The Friction You Forgot Existed

Let's Encrypt is ten years old. The friction it eliminated was so complete that most people never knew it existed.

The Friction You Forgot Existed

You never think about SSL certificates anymore. That's the point.

Ten years ago, putting HTTPS on a website meant choosing a certificate authority, paying annual fees, navigating validation processes, configuring renewal calendars, and debugging expiration failures when you forgot. If you ran a small site, you probably didn't bother. Security was for organizations with budgets.

Let's Encrypt changed that with a single insight: the friction wasn't the certificate itself—it was everything around it. Validation could be automated. Renewal could be automated. Payment could be eliminated. One command, one answer to a challenge, and you had encryption that renewed itself forever.

They issued their first certificate in September 2015. By March 2016, they'd hit a million. By 2020, a billion. Today they issue ten million certificates daily. Global HTTPS adoption went from under 30% to 80% in five years. In the US, it's now 95%.

The Invisible Infrastructure Pattern

Here's what's worth noticing: the success metric for infrastructure like this is that people forget it exists.

Before Let's Encrypt, every technical person had certificate horror stories. Expiration surprises. Validation headaches. The scramble when a certificate lapsed on a production server at 2 AM. Now? Most developers have never dealt with any of that. The problem is so thoroughly solved that it doesn't register as a problem.

This is the Build Once, Use Forever principle at its cleanest. Someone solved certificate management once—properly, with automation—and now 500 million websites benefit without doing anything. The capability became invisible because it became complete.

But invisible success creates a strange problem: gratitude erodes. When friction disappears entirely, people assume it was never there.
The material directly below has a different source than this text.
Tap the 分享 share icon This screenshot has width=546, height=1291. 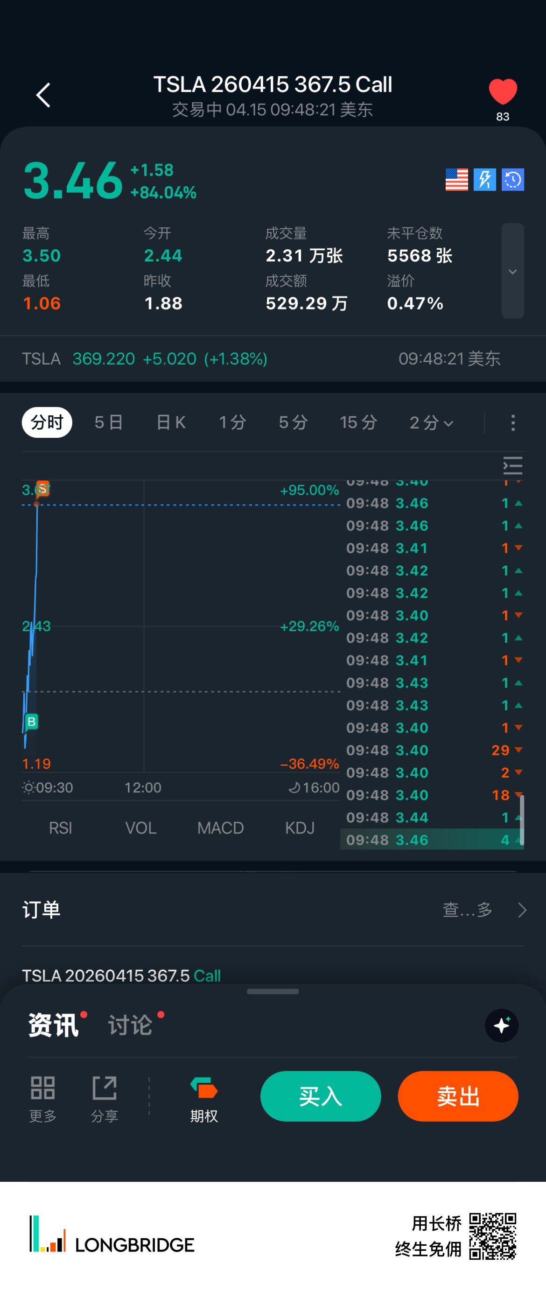[105, 1097]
Let's Encrypt now struggles to fundraise because users don't remember what they're being protected from. The infrastructure is so good that its necessity is forgotten.

What Else Could Disappear?

The pattern invites a question: what current friction could become invisible with the right infrastructure?

Some candidates:

  • API key management. Still manual for most projects—provisioning, rotating, storing, revoking. Could be automated like certificates.
  • Dependency security scanning. Mostly reactive today. What if it were as invisible as HTTPS—just always on, always current?
  • Local development environments. Still hours of setup. The problems are well-defined enough to be solvable.
  • Data backup verification. We automate backups but still manually test restores. Why?

The pattern Let's Encrypt demonstrates: if the friction is repetitive, if the steps are knowable, if the failure modes are predictable—it can probably be automated into invisibility.

The Practice

If you're building tools, here's the test: What would complete success look like for this feature? Not "users can do the thing" but "users never think about the thing."

Certificate management reached that bar. The infrastructure became so good that its users forgot it was infrastructure. That's the highest form of solved problem.

The friction you tolerate today might be the friction someone eliminates tomorrow. Or it might be the friction you eliminate—if you see it clearly enough to make it invisible.

Build once. Then watch everyone forget you built it at all.